With a beautifully filmed premiere episode from Riverdale and The Chilling Adventures of Sabrina veteran Lee Toland Krieger, The CW‘s Superman & Lois has set a very high standard for itself — and for superhero shows to follow in the Arrowverse. The series, which premieres on February 23rd, stars Tyler Hoechlin and Bitsie Tulloch, reprising the roles they originated in previous Arrowverse outings (Hoechlin on Supergirl and Tulloch in the “Elseworlds” and “Crisis on Infinite Earths” crossovers). This time out, their takes on the characters have been forced to evolve somewhat — and not just because they have gone from special guest stars to lead actors.
In the new series, Superman and Lois are parents. Not just to Jonathan Kent, as in the comics, but to him and his twin brother Jordan, two kids who are very different and who will present new challenges to Superman and Lois, making this a fresh take even for fans who have seen the many previous live-action iterations of the characters.
The episode, like early episodes of Black Lightning, leans heavily on the family drama aspect of the series — and like Black Lightning, Superman & Lois has the feeling of a prestige series, with visibly higher production values than many of The CW’s other shows and writers who don’t back away from potentially controversial elements.
Those elements include corporate power, and how powerful corporate interests are depicted differently in different parts of the U.S. and different parts of the political spectrum. There’s some not-very-friendly back-and-forth on the role of the media and some other beats that will read unmistakably as red-versus-blue in the current political context. The show does a fairly good job of not vilifying either point of view, but ultimately it’s difficult not to read “good” into the side embraced by Lois Lane and Clark Kent.
That lack of an overt political message — even if one can be read into the subtext by the audience — is one of the ways Superman & Lois seeks to differentiate itself from Supergirl. That’s a concern, of course, since the now-veteran series centers on a character with similar powers and a similar civilian career. The decision to make Kara into a journalist along the way, and the show’s habit of adapting Superman storylines, left some fans wondering early on how Superman & Lois could operate as a distinct show — especially one that’s distinct both from Supergirl and from previous Superman shows.
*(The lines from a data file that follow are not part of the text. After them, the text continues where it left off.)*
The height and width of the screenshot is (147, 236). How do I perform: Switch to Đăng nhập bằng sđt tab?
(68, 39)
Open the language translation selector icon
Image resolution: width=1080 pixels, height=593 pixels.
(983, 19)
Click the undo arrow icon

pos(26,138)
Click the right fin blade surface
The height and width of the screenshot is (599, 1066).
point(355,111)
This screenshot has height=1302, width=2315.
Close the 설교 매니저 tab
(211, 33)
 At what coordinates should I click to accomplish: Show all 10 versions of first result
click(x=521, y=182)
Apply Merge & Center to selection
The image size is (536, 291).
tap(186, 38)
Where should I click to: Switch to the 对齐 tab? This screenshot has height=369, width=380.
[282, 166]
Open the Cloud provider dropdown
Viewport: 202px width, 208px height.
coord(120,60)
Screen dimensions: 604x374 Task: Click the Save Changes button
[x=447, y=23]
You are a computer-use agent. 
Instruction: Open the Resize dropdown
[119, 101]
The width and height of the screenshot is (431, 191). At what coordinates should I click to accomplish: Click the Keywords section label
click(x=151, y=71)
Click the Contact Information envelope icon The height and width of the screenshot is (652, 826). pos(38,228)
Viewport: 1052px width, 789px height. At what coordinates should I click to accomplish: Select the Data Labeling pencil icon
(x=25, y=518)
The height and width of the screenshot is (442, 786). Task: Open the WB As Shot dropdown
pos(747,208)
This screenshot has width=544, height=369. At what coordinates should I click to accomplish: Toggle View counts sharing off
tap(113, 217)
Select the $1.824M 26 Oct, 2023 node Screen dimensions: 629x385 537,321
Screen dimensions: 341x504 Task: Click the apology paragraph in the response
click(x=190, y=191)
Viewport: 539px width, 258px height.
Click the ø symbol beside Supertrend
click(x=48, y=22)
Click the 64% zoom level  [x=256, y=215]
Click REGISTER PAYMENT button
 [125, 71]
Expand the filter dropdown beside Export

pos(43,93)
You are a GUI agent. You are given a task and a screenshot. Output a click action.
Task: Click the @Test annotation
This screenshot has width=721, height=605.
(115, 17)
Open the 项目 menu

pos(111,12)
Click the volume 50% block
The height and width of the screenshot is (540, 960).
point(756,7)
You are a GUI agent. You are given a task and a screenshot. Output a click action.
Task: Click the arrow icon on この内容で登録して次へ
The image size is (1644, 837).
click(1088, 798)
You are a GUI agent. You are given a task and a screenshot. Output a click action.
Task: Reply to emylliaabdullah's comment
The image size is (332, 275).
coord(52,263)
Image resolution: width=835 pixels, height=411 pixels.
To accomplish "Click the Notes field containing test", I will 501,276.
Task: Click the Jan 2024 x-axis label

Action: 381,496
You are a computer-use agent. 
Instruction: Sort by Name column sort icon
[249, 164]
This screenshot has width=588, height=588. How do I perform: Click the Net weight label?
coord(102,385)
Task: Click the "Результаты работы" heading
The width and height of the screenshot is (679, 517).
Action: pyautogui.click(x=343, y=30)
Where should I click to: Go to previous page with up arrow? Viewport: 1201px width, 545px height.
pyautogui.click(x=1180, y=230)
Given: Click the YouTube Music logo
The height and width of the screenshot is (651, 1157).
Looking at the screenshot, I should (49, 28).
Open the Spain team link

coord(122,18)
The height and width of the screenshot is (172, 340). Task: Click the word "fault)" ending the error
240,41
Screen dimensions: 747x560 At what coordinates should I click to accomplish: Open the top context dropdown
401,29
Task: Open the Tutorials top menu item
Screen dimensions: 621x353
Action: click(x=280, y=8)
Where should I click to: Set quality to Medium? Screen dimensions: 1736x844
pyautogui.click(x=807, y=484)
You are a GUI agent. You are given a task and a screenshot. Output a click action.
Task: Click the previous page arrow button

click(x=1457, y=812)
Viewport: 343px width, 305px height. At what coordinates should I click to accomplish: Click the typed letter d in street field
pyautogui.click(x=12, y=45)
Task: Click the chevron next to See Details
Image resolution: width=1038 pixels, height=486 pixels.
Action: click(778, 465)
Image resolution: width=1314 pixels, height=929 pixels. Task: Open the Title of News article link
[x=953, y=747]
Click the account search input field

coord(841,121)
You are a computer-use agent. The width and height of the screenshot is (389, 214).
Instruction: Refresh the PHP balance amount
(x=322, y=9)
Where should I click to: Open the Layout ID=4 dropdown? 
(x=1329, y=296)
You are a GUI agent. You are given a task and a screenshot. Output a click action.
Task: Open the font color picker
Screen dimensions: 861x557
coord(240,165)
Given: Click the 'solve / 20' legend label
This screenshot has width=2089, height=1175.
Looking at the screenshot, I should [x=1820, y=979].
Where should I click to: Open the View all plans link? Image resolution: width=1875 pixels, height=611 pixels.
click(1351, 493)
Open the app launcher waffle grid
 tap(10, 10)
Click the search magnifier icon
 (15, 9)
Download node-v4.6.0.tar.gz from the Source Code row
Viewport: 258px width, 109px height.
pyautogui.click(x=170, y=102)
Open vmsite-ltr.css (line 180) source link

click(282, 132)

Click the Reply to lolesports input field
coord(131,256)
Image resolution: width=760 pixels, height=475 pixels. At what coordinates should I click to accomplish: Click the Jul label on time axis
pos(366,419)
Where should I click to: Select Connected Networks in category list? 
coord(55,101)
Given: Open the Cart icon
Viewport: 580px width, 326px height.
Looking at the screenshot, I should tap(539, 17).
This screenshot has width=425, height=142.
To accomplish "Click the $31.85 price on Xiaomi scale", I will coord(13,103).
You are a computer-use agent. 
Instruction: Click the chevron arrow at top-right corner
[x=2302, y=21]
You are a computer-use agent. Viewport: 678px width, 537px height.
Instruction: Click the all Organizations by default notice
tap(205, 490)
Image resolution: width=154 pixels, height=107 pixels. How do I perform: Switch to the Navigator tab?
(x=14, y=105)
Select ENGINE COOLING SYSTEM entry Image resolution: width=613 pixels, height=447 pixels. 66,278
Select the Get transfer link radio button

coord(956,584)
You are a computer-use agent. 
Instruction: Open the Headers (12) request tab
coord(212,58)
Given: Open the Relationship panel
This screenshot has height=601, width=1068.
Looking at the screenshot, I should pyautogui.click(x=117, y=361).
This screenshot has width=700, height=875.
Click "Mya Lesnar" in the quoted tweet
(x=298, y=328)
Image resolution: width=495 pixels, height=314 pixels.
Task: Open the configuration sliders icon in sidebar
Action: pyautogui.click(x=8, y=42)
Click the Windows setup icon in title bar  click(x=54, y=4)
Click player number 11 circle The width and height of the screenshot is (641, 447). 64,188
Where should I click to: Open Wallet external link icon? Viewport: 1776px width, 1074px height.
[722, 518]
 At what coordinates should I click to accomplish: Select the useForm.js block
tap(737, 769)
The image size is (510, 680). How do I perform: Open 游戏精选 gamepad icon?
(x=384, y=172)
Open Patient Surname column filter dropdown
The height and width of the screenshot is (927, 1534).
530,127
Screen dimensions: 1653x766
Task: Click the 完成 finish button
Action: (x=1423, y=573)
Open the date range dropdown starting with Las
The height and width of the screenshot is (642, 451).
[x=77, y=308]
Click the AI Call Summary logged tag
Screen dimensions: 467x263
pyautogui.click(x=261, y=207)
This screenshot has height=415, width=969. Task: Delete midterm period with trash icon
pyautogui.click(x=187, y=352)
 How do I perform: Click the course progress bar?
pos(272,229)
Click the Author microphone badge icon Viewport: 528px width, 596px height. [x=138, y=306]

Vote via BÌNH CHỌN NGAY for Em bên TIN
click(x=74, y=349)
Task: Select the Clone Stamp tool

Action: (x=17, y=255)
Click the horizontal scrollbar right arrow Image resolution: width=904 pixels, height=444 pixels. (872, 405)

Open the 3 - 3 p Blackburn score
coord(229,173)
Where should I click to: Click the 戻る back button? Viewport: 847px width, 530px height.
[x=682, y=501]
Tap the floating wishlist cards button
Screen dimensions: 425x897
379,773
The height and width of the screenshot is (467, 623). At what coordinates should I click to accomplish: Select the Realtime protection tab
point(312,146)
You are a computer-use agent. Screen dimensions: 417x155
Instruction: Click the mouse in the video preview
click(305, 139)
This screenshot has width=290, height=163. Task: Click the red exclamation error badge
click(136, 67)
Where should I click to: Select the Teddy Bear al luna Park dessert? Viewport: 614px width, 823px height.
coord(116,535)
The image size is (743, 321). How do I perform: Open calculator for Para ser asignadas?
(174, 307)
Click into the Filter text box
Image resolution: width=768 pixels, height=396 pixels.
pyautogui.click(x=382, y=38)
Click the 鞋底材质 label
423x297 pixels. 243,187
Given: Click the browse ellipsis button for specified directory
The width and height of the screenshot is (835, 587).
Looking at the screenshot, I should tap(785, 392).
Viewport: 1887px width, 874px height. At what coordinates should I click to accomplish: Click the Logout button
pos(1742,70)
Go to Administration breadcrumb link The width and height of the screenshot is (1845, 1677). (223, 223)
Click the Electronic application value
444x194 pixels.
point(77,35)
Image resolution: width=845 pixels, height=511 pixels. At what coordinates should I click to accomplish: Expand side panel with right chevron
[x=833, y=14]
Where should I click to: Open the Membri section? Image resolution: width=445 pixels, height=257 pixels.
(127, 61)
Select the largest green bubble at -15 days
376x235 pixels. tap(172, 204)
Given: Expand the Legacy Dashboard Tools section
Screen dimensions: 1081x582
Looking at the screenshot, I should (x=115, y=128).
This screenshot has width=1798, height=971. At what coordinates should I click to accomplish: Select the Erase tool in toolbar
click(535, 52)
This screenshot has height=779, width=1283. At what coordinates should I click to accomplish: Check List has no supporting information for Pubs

The answers are immediately evident in the pilot, from the idea of casting Lois and Clark as parents in a family drama to the setting — Smallville — which sets it apart from the other Arrowverse shows, all of which take place in big cities. Stargirl is visually the closest to Superman & Lois, and even that isn’t quite the same, as that show is saturated with color, making it feel like a live-action comic book or cartoon. Superman & Lois seemingly understands that Superman is an A-list character and that TV is a weird place for him to live, given the massive success of comic book movies right now. The result is a show that steps up in every way it can, notably with a very cinematic visual style.
The performances elevate the series, too. Hoechlin and Tulloch have been great in the roles since they were first introduced, but they step into lead roles with comfort and instantly manage to sell the relationships on camera — from their kids to locals in Smallville and Lois’s father — that have years of backstory behind them that we will likely never get to see 99% of.
The tone of the series is somewhere between Smallville and Man of Steel in a lot of scenes, with superhero action that lives somewhere between the Arrowverse and the DC Films. It’s certainly an animal of its own, and it’s better for it — again, very much like Stargirl was last year.
Rating: 5 out of 5
Superman & Lois hits the airwaves on February 23rd.